*Directions for this task*
Put the listing below into a JSON list of strings, one string per line, skipping blank lines and leaving out the pictures.

*Records for processing*
start

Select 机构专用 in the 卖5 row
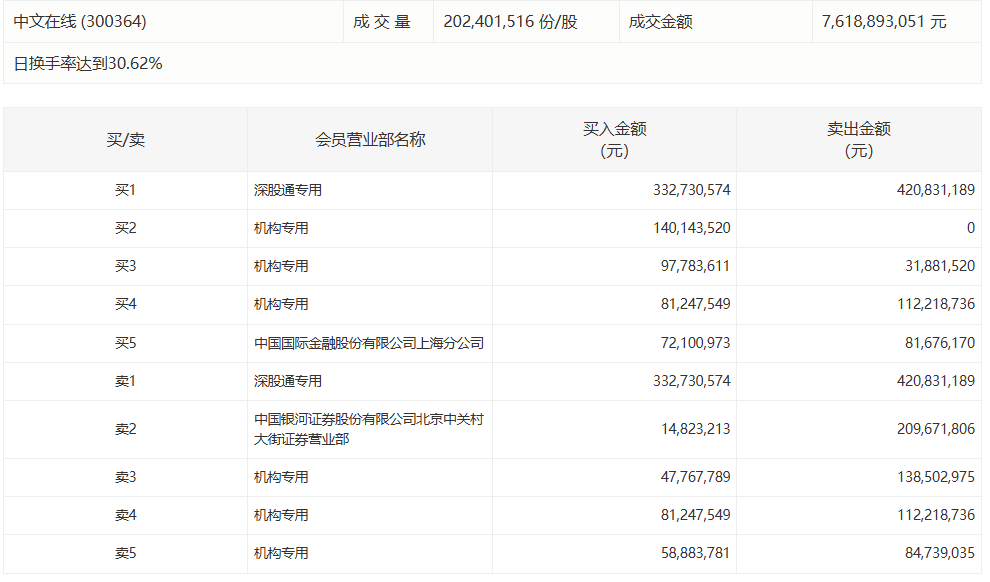990x582 pixels. [281, 553]
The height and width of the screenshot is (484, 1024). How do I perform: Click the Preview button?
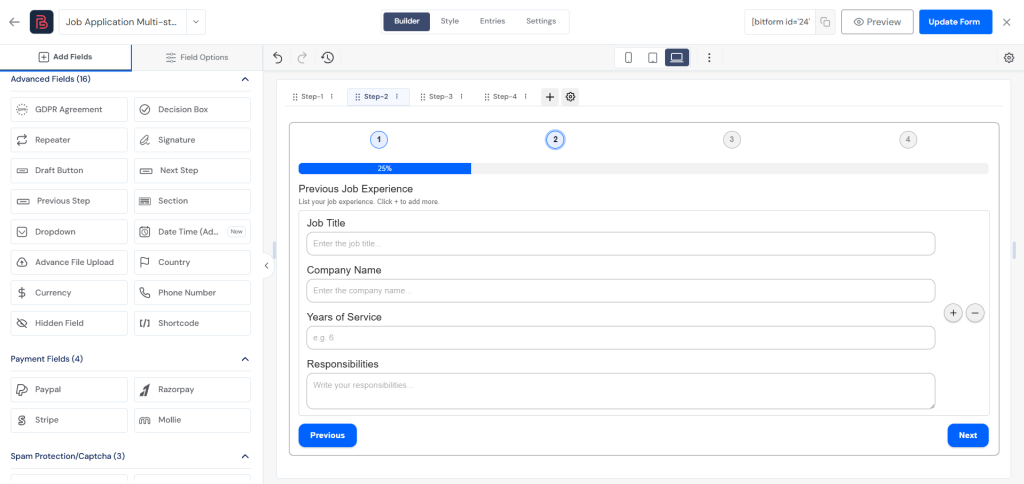(x=877, y=22)
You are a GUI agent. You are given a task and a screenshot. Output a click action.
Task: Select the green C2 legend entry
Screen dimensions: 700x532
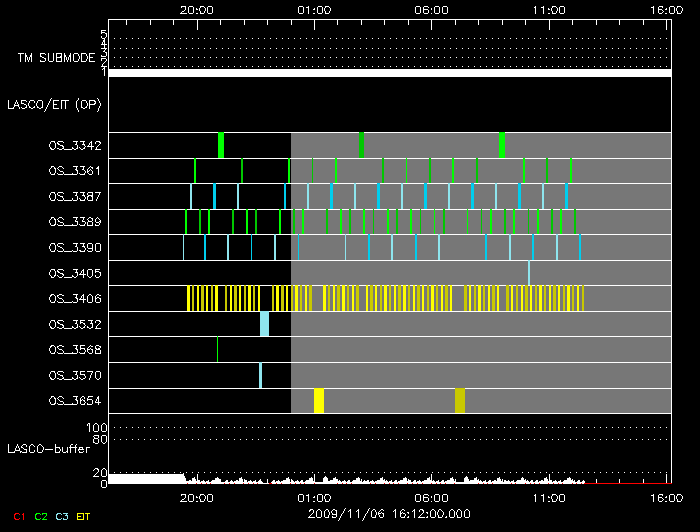tap(41, 516)
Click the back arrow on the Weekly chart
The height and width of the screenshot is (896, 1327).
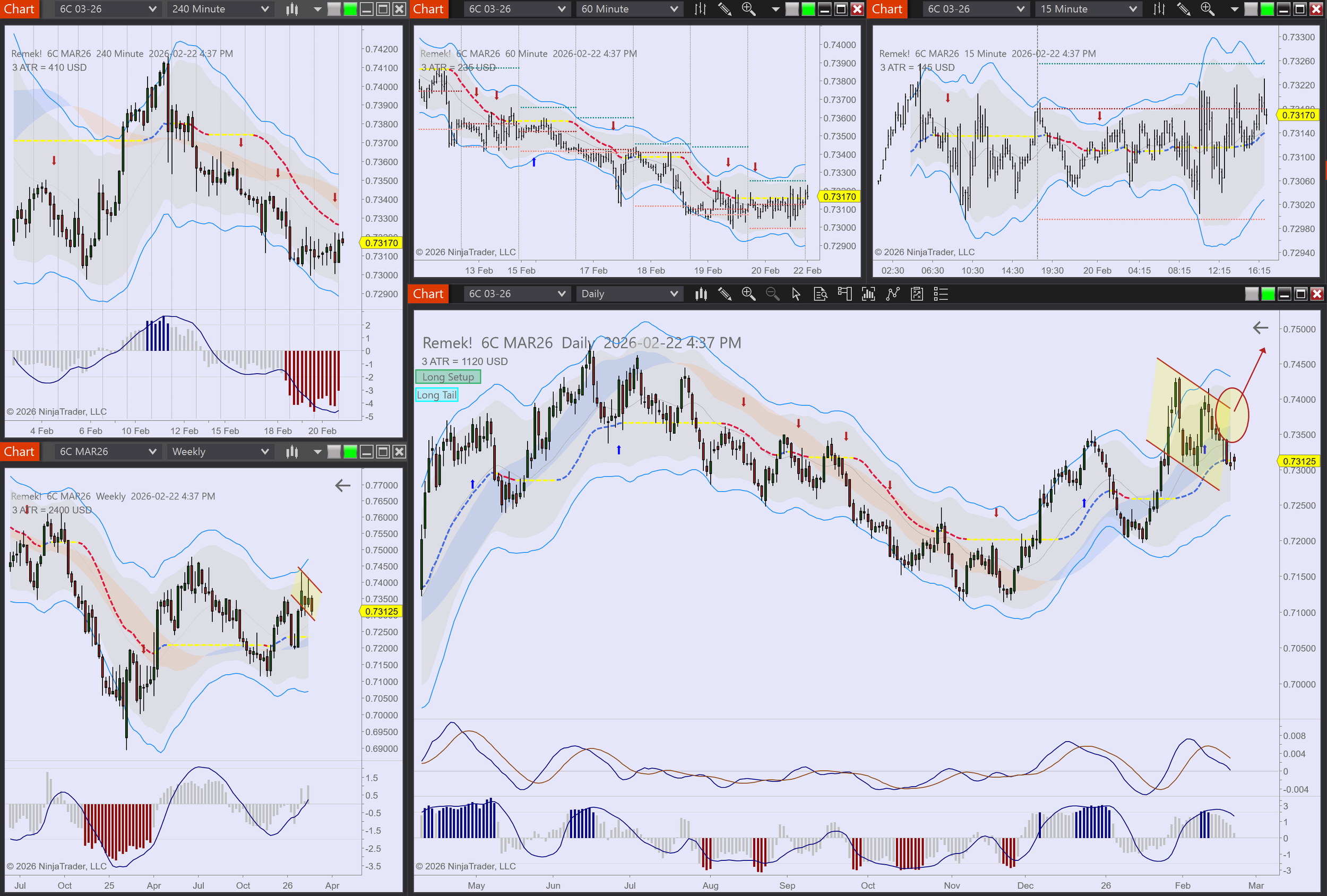click(342, 486)
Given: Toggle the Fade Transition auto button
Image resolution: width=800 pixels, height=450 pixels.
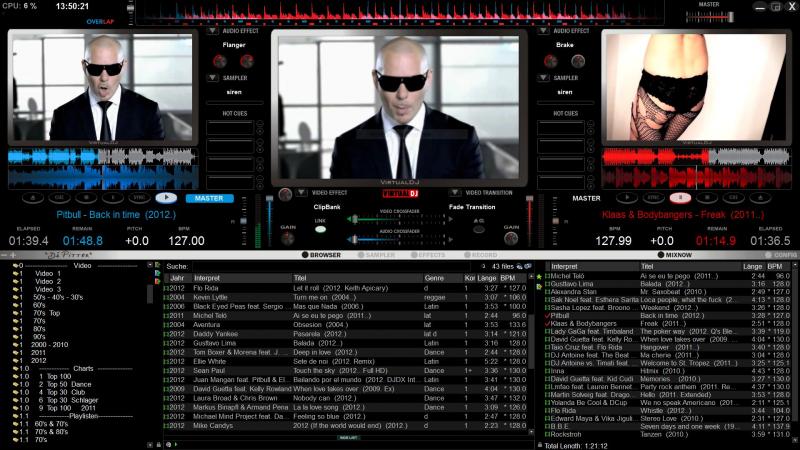Looking at the screenshot, I should 477,229.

end

*Answer*
[
  "Select 机构专用 in the 卖5 row",
  "990x582 pixels. [281, 553]",
  "The height and width of the screenshot is (484, 1024). How do I perform: Click the Preview button?",
  "(x=877, y=22)",
  "You are a GUI agent. You are given a task and a screenshot. Output a click action.",
  "Task: Select the green C2 legend entry",
  "Screen dimensions: 700x532",
  "tap(41, 516)",
  "Click the back arrow on the Weekly chart",
  "The height and width of the screenshot is (896, 1327).",
  "click(342, 486)",
  "Given: Toggle the Fade Transition auto button",
  "Image resolution: width=800 pixels, height=450 pixels.",
  "Looking at the screenshot, I should 477,229."
]